WHAT IS NEEDED:
Reproduce the records from the line containing "the VPC label" through the end of the records, both included. Keep the requests unchanged, add 141 to every number in the coordinate answers, and leave out the pictures.
- - - -
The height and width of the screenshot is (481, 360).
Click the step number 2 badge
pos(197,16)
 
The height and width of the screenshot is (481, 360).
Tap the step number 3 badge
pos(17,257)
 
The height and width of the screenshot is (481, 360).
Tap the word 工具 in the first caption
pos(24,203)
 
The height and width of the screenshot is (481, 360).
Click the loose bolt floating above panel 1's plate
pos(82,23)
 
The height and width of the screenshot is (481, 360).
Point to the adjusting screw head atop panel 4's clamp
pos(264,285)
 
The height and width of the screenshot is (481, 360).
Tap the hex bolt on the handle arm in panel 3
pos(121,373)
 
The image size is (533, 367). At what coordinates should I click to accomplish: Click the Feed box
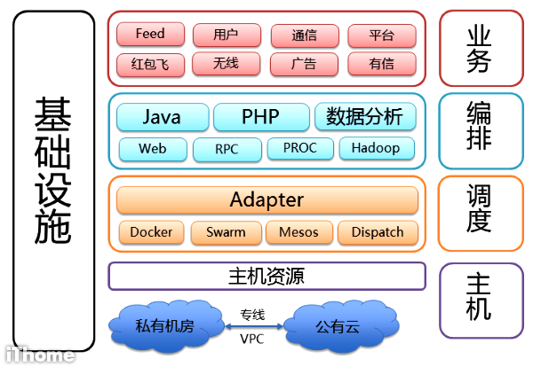[150, 35]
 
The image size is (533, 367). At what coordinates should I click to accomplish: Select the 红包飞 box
[150, 64]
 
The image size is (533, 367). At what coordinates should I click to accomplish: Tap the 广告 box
[304, 64]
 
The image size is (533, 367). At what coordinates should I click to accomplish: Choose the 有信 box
[381, 64]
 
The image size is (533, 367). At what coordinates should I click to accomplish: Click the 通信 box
[304, 35]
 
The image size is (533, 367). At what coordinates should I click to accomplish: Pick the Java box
[163, 117]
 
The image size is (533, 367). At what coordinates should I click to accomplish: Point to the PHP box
[260, 117]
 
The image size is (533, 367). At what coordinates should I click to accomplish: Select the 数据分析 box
[365, 117]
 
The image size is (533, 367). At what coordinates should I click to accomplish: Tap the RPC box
[227, 149]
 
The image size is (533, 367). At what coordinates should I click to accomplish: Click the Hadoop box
[376, 148]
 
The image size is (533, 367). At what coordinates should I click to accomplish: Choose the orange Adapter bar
[267, 199]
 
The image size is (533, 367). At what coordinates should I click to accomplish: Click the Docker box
[151, 232]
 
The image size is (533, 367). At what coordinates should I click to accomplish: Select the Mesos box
[298, 232]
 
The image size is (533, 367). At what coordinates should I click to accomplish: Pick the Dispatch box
[378, 232]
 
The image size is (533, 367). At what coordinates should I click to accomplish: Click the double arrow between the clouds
[251, 327]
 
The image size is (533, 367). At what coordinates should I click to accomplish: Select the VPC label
[251, 340]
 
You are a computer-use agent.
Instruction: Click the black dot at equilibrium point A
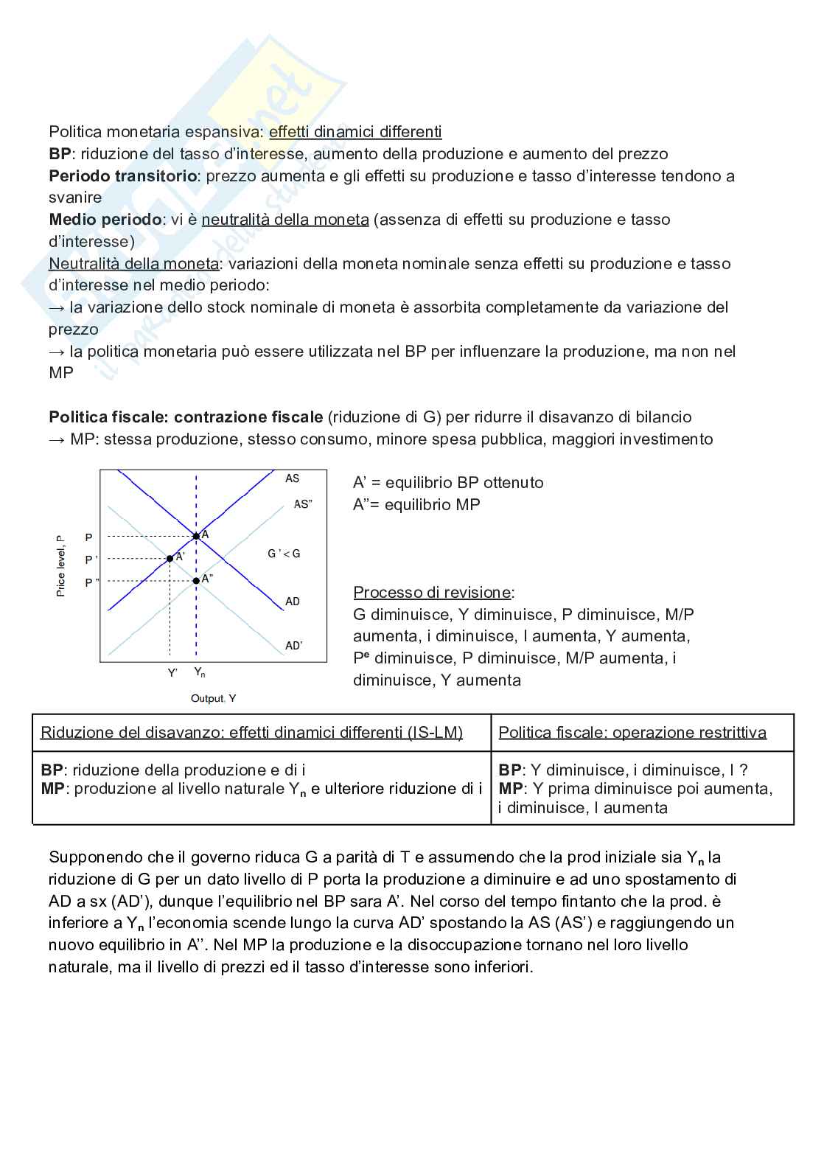tap(196, 536)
- - - -
RESULT OF THE EXERCISE:
The image size is (533, 367). At what coordinates should I click to accomplish: Select the VPC label
[392, 481]
 
You are a computer-use agent.
Instruction: Click the black dot at equilibrium point A
tap(337, 677)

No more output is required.